Many things are unique in the Caribbean; not the development challenges that are common to the world, especially the cluster of countries which share the middle-income and high human development categories. Specificities with regard to the categories or continental States of the Americas pertain mostly to the SIDS reality and the Caribbean economic and socio-political context.
The Caribbean shares with the region and the global context a stagnating and mediocre growth, anchored in low productivity in all sectors except tourism, which brings with it a sort of seasonal volatility. Caribbean Governments have a particularly restricted fiscal space, owing to the combination of low revenue (never above 30 per cent of GDP) and a debt that is painful to manage, often above 100 per cent of GDP – almost a macroeconomic picture of the ‘80s. The debt is particularly painful to manage because the welfare societies have grown accustomed to a sensibly good public education system, reasonable public healthcare and decent social security systems. Some Caribbean societies have pension coverage of old folks above 70 per cent, few below 50 per cent, which are mid-size European range figures.
The decline in the returns from education is explained by the dissociation between the educational supply (the training offer) and the demands of the labour market (the requirements of the employers). The gender gap figures in the Caribbean are above the average of the Americas. The Caribbean makes a fair contribution to Latin America and the Caribbean being the most violent region in the world. Jamaica, Trinidad & Tobago, The Bahamas, Saint Kitts and Nevis, St Vincent and the Grenadines, and others show negative figures, with better trends lately in the two OECS States. Societies are politically polarised – electoral events showcase acrimonious relationships between winners and losers, incumbents and hopefuls, ruling and opposition parties. Elections, however, deliver legitimate results.
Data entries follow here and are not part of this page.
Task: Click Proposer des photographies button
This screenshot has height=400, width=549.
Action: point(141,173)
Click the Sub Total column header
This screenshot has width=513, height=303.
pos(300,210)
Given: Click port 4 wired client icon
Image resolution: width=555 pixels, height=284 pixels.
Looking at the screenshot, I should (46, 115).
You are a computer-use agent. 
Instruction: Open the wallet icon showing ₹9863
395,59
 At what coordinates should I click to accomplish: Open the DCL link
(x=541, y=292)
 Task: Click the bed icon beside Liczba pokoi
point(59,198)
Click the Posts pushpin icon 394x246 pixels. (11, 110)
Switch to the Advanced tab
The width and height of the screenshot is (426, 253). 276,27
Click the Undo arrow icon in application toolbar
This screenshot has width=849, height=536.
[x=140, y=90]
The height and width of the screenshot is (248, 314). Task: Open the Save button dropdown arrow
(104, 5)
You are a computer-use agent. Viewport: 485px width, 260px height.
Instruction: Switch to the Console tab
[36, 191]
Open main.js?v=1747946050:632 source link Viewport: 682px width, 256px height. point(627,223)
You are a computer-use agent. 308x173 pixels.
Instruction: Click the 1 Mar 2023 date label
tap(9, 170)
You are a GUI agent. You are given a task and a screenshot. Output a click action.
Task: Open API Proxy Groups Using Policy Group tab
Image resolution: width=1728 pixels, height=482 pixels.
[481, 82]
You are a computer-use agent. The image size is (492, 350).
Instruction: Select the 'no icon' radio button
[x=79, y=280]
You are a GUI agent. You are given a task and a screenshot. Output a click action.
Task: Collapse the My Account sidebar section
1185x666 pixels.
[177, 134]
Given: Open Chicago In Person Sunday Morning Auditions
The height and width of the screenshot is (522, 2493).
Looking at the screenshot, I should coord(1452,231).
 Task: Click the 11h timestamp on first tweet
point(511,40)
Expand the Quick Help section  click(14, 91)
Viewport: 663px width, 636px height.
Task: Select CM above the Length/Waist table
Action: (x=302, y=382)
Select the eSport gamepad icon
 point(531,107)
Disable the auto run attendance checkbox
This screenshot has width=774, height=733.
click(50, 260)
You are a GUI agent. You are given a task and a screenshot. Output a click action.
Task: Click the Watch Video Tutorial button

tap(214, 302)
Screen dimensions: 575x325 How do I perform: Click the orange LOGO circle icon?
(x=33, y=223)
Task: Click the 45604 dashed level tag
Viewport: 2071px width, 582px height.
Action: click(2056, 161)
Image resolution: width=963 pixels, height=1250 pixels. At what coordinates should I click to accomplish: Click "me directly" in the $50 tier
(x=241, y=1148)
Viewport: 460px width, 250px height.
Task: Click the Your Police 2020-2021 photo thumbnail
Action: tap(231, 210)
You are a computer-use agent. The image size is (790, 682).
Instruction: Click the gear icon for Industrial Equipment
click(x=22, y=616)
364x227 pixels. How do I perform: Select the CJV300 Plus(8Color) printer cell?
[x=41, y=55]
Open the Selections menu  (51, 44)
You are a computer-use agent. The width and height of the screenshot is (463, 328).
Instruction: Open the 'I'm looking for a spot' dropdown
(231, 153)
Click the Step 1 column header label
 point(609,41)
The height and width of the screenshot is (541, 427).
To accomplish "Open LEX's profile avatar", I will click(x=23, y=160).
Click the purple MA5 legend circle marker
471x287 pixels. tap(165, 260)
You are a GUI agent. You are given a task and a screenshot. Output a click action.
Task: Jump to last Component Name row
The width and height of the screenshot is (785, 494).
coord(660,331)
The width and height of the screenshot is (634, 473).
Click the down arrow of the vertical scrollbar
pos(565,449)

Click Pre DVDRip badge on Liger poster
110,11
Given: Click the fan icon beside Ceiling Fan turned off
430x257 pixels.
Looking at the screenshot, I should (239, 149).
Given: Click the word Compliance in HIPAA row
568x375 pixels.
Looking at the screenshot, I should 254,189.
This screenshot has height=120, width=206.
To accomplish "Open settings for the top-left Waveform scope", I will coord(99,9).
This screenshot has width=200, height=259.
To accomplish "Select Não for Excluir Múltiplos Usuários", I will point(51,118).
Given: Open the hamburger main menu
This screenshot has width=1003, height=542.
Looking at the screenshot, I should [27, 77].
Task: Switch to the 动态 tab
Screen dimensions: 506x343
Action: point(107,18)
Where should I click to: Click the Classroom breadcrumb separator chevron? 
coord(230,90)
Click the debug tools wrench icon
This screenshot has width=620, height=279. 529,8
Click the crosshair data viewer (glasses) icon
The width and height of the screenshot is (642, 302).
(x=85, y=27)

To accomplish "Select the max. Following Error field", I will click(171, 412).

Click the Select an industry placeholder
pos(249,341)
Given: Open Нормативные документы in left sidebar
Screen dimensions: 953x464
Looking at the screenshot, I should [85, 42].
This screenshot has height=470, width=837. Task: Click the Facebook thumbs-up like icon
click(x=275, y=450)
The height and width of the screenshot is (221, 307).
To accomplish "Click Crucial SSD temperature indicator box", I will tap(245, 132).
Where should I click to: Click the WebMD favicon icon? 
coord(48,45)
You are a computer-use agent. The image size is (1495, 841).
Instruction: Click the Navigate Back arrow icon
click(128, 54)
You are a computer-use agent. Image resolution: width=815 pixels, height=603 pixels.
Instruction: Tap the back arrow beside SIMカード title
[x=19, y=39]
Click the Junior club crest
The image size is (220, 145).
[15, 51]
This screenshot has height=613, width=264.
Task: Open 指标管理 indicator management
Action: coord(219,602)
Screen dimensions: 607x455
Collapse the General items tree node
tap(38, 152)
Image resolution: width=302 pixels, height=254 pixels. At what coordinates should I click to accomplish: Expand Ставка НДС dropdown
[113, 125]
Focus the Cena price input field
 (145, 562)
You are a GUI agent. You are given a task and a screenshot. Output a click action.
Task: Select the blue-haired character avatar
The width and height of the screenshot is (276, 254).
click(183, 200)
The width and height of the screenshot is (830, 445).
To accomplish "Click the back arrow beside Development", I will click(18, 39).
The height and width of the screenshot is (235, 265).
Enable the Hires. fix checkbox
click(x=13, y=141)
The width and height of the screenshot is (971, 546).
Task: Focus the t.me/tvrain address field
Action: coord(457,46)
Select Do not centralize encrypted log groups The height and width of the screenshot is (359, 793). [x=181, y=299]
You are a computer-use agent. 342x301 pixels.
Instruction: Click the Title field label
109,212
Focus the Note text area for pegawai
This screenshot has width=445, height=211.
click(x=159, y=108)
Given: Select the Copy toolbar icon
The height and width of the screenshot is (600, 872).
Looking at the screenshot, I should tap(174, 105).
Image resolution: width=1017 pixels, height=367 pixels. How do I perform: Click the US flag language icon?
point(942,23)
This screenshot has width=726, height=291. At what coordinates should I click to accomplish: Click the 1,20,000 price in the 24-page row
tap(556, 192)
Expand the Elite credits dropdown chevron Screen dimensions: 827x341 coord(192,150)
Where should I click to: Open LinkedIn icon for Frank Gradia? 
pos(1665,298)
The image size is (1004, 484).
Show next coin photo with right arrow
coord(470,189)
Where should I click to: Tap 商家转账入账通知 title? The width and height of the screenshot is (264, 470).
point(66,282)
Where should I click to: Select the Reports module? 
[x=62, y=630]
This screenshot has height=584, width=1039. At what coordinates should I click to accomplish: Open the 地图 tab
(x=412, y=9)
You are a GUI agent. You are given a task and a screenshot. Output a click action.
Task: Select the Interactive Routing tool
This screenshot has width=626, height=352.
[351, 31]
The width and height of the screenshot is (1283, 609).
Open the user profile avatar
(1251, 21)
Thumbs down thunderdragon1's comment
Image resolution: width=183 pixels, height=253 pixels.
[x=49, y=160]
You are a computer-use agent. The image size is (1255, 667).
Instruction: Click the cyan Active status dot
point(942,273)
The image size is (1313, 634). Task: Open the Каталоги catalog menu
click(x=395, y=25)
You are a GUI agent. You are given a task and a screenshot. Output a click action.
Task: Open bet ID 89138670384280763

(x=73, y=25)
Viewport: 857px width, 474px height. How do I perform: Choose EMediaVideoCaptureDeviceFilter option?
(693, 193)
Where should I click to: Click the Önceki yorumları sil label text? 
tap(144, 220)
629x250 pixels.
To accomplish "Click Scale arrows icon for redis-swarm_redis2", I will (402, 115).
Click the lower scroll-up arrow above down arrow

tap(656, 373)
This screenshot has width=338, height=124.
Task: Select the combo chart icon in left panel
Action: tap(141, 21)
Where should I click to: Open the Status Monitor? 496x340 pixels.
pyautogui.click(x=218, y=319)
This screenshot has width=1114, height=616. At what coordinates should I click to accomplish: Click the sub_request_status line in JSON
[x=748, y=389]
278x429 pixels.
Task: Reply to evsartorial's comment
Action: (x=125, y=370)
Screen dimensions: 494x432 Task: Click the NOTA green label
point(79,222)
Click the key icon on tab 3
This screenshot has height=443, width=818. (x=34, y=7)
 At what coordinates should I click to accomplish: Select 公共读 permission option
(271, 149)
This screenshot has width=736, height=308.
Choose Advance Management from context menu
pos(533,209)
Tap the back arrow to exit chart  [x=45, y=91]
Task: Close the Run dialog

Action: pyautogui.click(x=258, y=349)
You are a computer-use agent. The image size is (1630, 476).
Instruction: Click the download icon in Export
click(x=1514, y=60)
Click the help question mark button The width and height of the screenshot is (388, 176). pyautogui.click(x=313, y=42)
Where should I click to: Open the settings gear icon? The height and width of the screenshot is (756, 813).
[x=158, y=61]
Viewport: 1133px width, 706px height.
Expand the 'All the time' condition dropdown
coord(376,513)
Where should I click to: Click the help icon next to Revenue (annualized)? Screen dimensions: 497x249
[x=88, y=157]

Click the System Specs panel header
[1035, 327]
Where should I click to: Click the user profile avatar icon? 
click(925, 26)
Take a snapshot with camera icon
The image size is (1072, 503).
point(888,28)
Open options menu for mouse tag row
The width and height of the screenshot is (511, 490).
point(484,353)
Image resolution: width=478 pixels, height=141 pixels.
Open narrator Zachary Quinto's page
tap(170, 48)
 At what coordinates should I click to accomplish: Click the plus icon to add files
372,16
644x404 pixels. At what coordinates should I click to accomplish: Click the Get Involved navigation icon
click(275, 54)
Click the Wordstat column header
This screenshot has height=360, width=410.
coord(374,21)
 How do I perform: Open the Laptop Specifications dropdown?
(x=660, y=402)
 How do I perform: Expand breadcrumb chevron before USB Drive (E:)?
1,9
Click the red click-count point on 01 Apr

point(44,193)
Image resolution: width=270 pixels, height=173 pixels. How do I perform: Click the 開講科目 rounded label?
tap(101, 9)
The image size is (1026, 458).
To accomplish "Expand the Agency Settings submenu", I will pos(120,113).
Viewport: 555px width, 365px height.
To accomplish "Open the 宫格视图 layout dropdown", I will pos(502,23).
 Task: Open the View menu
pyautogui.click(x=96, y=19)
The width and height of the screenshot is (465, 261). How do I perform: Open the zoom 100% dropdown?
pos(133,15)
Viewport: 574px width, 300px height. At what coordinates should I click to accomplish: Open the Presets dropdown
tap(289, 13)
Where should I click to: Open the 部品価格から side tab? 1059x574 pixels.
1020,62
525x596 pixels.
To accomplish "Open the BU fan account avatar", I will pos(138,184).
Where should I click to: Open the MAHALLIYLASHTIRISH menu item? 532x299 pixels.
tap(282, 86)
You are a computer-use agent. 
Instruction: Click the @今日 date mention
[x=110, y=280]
Together with these similarities, seven peculiarities are striking. The Caribbean is at the frontline of climate damage and loss but doesn’t have the means to be at the helm of climate action. International Climate Finance has bypassed the Caribbean and ignores its needs. Governance is reasonably effective and trusted, corruption is uneven – from cesspools that will remain unnamed to success stories like Barbados or the considerable progress of Jamaica. The parliamentary system is, by and large, representative and freedoms are well established. Justice is generally served – albeit with delays. Crime on the rise coexists paradoxically with the rule of law.
The Caribbean is experiencing firsthand the shocks of the Venezuelan crisis, for which it has been a voice for dialogue. It has managed in the past waves of Haitian emigration. The poorest in many Caribbean countries are poor migrants from other islands, especially Haiti, but also Dominica and the Dominican Republic. The lack of data on poverty makes analysis difficult and obsolete. Less progress and religious conservative opposition to tolerance in lifestyles and preferences generate additional risks in the Caribbean.
Very costly energy dependency has been aggravated by the disappearance of PetroCaribe and the crisis of Pedevesa refineries. There is yet little development of renewables. The small scale of markets, old-time tariffs and lack of progress in Caribbean economic integration restrict competition and increase the prices of most goods and services. Much of the profit generated on the islands is repatriated or exported, not taxed and not reinvested.
Against this backdrop, key strands of work for the development community include assisting Caribbean Governments to become Blue Economy Strategists so that they can boldly plan for economic diversification, encompassing Blue tourism, biotech, waste and water management, the sustainable exploitation of oceanic resources, conducive to a job-rich growth pathway. We need to help Caribbean countries mobilise Climate Finance – on a scale not seen to date. The Caribbean has the capacity to address its vital climate threats by building resilience and building back better – the international community can assist regional bodies like CDEMA who are leading the way with the Governments of the Region. The Caribbean has finally the opportunity to become a champion of effective governance, better tolerance and gender equality.
Magdy Martinez-Soliman is the resident representative for the United Nations Development Programme’s (UNDP) Sub-regional Office for Barbados and the Organisation of Eastern Caribbean States (OECS).